Real Electric Range, Not Just a Token

The RS5 packs a 22 kWh net battery mounted under the boot floor. It supports AC charging up to 11 kW and promises up to 80 km of electric-only range. That’s a meaningful number in daily use, and far beyond what performance hybrids like the Mercedes-AMG C63 S E Performance offered in earlier iterations.

In theory, you could commute silently during the week and still have 630 hp waiting for you on Sunday morning. That dual personality is clearly the brief here.

Quattro, Evolved

Audi hasn’t ignored handling. The Quattro all-wheel-drive system gets a new center differential designed to sharpen turn-in and reduce traditional Audi understeer. At the rear, Dynamic Torque Control uses an electromechanical torque-vectoring transaxle to distribute power between the rear wheels in milliseconds.

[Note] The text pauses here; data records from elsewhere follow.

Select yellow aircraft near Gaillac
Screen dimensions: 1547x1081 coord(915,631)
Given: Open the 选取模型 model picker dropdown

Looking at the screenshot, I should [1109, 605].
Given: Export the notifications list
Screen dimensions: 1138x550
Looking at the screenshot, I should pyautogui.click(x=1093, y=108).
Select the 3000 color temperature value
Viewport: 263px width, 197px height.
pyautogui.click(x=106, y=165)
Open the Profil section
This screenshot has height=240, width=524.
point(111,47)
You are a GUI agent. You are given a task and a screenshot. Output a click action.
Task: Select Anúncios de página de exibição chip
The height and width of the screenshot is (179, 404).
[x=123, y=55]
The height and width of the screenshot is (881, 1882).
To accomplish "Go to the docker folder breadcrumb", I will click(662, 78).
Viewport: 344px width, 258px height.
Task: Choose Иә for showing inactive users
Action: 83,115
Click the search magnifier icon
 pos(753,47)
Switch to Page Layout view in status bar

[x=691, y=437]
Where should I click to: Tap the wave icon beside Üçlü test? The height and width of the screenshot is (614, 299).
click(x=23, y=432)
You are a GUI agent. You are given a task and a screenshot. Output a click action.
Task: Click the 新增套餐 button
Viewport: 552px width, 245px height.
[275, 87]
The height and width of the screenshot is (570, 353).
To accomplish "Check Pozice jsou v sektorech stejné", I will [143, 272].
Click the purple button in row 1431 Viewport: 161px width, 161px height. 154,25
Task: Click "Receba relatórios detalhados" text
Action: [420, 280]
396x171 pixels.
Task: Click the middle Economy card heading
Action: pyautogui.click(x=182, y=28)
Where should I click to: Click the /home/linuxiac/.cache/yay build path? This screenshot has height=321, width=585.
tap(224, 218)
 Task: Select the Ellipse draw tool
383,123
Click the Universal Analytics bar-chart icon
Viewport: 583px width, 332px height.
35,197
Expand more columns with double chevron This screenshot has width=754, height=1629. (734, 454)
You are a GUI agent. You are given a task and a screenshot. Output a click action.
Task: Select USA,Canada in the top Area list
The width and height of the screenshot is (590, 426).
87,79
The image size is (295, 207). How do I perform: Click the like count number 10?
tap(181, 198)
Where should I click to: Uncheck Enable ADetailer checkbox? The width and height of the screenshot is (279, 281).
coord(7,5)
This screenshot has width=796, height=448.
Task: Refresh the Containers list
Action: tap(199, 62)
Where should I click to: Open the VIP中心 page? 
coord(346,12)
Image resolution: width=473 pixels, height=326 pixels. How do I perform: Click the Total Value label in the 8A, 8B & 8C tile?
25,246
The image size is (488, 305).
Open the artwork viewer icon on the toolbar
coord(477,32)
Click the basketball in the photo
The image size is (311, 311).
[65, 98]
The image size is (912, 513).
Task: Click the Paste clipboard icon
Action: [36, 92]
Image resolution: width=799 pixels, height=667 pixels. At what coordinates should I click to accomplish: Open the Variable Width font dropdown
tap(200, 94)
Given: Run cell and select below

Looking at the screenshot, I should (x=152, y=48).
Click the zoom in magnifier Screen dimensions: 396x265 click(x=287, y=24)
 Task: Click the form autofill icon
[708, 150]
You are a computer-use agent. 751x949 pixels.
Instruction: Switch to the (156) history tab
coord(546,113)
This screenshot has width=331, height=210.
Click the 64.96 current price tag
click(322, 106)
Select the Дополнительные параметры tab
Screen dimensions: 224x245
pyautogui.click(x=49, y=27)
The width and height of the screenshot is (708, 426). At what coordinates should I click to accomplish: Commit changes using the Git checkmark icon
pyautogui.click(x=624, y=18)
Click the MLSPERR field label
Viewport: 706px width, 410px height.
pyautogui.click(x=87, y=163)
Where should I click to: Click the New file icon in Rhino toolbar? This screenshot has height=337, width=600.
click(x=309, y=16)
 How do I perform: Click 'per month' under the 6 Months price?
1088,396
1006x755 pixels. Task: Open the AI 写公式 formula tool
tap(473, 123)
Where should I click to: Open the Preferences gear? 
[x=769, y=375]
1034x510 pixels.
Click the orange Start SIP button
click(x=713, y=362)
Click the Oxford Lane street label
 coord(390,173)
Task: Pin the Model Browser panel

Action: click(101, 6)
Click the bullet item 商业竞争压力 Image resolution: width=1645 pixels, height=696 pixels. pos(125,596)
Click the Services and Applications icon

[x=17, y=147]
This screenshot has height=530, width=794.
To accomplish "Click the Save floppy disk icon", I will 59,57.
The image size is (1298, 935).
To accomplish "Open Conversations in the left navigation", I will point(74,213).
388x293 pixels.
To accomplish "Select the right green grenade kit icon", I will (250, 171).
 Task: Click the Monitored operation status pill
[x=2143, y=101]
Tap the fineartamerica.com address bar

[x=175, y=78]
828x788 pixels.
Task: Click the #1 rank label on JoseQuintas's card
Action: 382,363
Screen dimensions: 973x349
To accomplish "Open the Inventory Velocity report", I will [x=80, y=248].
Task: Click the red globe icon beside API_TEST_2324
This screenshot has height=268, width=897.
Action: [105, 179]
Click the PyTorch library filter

There’s even an RS Torque Rear mode. Translation: drift mode. For a brand once stereotyped for nose-heavy handling, this is a deliberate statement.

Braking hardware is equally serious. Standard steel discs measure 420 mm at the front and 400 mm at the rear. Optional carbon ceramics increase that to 440 mm and 410 mm, respectively, trimming around 30 kg in the process.

The Weight Question

Here’s the part that will divide opinion. The new RS5 sedan weighs 2,355 kg with the driver. The Avant adds 15 kg more. That’s roughly 550 kg heavier than the old RS4 Avant and significantly more than rivals like the BMW M5, though it undercuts that car slightly in absolute terms.

In fact, the RS5 now outweighs certain versions of the Ford F-150 SuperCab. For enthusiasts who equate performance with lightness, that’s a hard pill to swallow.

Still, electrification comes at a cost. Bigger batteries, added hardware, and reinforced structures all add mass. The question is whether the chassis tuning and torque vectoring can mask it on the road.

Aggressive Design, Unified Identity

Visually, the RS5 leans into its role as Audi’s compact performance flagship. It’s around 90 mm wider than the standard A5, wears a darker honeycomb grille, and features distinctive lighting signatures with checkered-flag detailing. At the rear, a sculpted diffuser and large matte oval exhaust tips complete the look.

It certainly looks every bit the modern RS car. Now the spotlight turns to how it drives. If Audi has managed to blend electrified muscle with genuine agility, the RS5 could signal a new chapter for performance sedans and wagons. If not, critics will point to the scales and ask uncomfortable questions.

Either way, the era of lightweight turbo-only RS cars is officially over.